■ Work to complete ■
Keep every word the same. Repeat the records without their images.
(Beginning of Provided records)
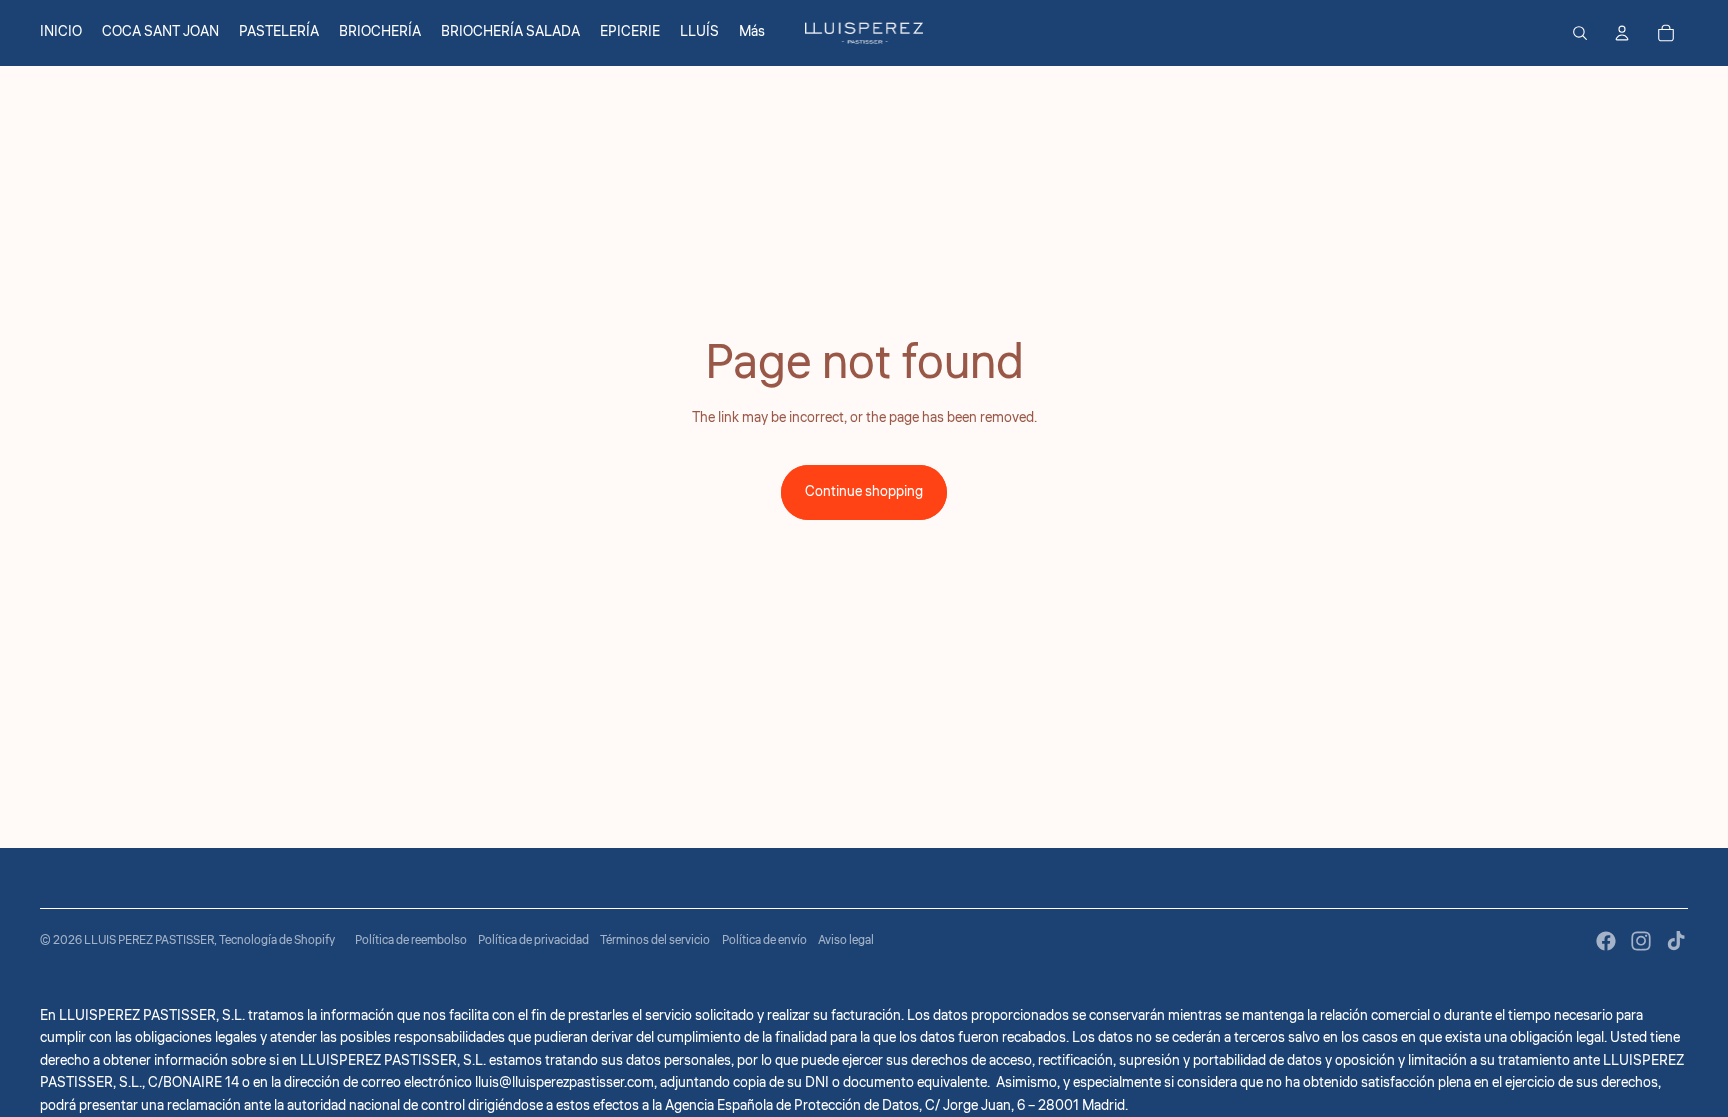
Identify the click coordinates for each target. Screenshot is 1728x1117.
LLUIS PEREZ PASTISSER (149, 940)
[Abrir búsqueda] (1580, 33)
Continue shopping (864, 492)
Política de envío (764, 940)
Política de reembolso (411, 940)
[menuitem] (752, 33)
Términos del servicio (655, 940)
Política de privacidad (533, 940)
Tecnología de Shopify (277, 940)
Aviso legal (846, 940)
(End of Provided records)
■ Output of the exercise ■
Identify the click coordinates for each target. Screenshot is 1728x1117.
LLUIS PEREZ PASTISSER (149, 940)
[Abrir búsqueda] (1580, 33)
Continue shopping (864, 492)
Política de envío (764, 940)
Política de reembolso (411, 940)
[menuitem] (752, 33)
Términos del servicio (655, 940)
Política de privacidad (533, 940)
Tecnología de Shopify (277, 940)
Aviso legal (846, 940)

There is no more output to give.